[Saved data entries]
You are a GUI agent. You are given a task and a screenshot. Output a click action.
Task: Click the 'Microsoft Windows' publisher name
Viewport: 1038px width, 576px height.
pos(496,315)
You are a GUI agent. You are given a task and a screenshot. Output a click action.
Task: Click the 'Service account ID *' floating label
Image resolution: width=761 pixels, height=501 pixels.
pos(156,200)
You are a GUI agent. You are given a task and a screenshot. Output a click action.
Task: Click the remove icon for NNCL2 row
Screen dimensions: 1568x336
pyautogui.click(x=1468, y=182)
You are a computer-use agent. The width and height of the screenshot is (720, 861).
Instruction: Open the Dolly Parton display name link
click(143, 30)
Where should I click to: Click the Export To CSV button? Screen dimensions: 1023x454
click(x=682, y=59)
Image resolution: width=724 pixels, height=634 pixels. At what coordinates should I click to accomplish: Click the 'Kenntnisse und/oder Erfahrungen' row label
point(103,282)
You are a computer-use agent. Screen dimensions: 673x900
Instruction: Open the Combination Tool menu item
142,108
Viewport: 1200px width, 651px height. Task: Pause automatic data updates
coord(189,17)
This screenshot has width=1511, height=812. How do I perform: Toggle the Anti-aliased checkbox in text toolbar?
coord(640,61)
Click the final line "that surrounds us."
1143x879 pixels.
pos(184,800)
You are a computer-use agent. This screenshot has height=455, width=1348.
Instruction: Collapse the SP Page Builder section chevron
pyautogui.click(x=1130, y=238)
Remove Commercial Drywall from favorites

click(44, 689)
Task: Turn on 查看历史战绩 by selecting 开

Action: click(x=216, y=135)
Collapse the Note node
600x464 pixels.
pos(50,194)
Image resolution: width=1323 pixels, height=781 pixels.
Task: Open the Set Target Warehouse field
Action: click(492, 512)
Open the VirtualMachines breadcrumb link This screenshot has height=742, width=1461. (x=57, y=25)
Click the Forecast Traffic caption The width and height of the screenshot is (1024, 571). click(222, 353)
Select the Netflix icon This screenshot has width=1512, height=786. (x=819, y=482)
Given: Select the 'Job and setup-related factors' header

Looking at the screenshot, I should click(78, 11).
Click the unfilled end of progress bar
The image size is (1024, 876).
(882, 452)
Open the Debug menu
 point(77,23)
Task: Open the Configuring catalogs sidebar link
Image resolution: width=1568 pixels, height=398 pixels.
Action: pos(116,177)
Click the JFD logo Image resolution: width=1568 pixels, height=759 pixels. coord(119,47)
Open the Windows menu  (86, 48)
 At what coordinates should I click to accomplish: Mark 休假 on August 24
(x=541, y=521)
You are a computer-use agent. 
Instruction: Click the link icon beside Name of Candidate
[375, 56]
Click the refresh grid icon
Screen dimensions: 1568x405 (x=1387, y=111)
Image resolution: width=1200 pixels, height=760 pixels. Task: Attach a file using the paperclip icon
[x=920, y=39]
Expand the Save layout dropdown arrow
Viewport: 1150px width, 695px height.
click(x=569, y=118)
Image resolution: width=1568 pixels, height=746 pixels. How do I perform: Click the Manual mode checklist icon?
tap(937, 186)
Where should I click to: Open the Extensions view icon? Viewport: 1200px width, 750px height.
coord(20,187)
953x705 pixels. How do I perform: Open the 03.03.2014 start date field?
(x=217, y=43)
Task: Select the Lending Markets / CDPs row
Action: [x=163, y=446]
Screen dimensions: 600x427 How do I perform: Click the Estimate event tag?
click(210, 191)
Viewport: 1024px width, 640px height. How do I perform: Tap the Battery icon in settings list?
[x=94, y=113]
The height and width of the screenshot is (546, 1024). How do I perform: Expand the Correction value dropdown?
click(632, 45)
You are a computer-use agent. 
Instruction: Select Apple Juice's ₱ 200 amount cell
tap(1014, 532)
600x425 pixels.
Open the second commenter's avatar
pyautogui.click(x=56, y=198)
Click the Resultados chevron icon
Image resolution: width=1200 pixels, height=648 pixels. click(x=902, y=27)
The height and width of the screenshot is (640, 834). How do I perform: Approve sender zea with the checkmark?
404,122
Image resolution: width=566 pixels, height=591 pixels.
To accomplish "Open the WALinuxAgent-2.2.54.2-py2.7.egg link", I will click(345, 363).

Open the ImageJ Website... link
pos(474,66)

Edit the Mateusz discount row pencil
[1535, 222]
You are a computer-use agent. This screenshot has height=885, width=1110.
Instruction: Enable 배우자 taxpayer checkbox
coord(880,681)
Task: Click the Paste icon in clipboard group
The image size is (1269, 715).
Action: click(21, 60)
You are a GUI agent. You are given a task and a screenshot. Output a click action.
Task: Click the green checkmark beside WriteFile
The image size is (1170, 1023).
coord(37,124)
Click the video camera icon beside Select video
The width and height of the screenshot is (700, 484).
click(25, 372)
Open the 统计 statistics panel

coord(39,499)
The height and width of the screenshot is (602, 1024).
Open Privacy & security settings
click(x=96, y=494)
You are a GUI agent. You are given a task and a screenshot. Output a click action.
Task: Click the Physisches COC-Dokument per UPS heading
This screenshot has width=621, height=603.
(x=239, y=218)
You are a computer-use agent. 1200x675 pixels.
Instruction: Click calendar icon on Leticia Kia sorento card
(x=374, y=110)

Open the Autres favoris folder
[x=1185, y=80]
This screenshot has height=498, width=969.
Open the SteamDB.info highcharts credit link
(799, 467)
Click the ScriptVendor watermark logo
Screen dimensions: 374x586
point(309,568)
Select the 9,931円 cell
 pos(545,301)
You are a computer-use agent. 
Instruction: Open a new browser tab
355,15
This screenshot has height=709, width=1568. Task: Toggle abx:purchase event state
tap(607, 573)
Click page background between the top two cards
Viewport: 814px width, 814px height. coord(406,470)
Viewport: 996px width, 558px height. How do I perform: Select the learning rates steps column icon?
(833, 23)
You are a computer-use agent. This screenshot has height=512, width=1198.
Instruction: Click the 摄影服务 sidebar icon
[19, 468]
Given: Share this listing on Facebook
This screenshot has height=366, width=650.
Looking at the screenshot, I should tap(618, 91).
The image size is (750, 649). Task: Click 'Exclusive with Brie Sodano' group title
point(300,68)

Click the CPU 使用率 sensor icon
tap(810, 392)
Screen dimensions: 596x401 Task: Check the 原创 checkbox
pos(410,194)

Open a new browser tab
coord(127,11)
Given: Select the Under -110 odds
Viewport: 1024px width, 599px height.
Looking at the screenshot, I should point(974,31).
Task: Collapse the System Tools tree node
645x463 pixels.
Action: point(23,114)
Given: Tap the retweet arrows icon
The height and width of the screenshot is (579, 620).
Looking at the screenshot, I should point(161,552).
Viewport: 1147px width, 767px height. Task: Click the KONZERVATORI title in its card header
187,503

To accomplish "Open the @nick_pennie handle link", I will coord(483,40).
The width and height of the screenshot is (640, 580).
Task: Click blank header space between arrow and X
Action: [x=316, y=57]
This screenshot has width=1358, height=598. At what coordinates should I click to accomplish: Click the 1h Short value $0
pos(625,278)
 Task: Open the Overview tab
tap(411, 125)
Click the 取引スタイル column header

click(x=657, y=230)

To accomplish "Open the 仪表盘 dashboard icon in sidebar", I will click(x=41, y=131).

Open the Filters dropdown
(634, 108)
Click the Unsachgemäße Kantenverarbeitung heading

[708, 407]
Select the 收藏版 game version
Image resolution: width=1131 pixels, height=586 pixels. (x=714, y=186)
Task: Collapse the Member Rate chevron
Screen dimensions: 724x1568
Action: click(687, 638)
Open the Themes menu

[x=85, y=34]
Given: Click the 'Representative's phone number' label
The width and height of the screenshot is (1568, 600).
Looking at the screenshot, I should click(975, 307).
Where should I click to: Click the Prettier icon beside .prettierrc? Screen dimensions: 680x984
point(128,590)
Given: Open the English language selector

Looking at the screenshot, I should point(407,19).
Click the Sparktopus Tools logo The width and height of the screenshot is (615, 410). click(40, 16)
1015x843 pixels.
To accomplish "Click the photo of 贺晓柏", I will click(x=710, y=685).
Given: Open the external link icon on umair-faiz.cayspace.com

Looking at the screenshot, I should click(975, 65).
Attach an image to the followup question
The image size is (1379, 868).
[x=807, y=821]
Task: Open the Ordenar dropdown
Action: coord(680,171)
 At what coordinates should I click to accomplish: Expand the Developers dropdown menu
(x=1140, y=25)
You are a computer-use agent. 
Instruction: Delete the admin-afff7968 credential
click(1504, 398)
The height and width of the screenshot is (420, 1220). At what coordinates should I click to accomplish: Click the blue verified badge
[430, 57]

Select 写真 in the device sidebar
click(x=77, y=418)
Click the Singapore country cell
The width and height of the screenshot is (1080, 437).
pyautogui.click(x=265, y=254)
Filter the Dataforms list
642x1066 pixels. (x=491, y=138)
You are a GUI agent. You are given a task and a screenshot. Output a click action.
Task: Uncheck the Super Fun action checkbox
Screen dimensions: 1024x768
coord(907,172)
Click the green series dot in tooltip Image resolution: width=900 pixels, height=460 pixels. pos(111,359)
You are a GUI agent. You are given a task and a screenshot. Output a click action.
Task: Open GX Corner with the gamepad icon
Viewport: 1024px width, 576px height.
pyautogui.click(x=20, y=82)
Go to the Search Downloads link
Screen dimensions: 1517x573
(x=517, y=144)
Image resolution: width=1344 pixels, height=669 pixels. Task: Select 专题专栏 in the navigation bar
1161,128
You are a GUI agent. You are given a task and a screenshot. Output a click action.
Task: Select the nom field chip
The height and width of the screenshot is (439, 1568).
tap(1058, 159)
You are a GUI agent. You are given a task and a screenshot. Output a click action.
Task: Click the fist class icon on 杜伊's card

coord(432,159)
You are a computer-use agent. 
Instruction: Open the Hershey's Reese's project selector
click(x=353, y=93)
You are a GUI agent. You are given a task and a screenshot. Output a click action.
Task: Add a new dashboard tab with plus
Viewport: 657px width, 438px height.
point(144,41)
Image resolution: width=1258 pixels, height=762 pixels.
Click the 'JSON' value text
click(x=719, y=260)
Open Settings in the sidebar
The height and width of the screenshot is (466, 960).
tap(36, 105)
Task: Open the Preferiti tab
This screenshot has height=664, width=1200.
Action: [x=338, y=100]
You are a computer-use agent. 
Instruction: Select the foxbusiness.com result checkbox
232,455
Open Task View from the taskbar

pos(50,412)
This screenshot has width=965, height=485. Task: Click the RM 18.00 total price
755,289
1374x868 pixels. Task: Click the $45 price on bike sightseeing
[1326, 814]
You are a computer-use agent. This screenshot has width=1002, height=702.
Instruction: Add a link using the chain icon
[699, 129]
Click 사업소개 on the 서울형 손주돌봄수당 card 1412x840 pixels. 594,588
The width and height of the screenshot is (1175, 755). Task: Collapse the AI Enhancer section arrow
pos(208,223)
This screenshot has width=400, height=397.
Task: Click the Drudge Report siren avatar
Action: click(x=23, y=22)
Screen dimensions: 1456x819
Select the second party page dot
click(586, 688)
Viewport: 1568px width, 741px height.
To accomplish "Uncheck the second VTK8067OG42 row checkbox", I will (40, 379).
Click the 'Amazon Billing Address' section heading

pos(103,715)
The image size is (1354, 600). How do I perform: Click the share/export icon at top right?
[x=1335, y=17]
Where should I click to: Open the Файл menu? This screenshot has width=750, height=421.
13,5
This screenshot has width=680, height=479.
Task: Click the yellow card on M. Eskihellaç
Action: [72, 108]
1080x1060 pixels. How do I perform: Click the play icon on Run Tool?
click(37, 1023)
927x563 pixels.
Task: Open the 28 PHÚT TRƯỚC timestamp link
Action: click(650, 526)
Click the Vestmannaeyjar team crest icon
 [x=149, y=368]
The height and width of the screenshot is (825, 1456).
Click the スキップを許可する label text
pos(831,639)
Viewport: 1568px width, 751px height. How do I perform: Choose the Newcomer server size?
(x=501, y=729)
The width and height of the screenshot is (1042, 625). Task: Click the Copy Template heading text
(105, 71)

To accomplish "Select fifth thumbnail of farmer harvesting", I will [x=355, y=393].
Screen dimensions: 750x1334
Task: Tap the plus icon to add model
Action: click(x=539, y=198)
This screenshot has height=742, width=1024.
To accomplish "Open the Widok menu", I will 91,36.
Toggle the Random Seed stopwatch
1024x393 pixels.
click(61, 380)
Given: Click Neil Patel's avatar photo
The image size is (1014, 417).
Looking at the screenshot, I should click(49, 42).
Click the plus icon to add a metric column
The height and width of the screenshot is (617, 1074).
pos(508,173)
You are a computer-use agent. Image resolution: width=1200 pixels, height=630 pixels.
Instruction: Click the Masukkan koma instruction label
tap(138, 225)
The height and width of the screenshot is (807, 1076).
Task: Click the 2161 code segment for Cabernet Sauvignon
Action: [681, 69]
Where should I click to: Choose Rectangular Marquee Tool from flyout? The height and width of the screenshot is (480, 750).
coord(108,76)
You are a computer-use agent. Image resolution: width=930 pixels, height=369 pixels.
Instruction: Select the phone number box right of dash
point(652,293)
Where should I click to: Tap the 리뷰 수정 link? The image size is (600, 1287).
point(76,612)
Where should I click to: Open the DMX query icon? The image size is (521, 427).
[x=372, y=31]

[Exercise] Display each line of the data where "green" occurs.

[Worked solution]
Task: Click the green checkmark beside WriteFile
Click the green series dot in tooltip Image resolution: width=900 pixels, height=460 pixels. pos(111,359)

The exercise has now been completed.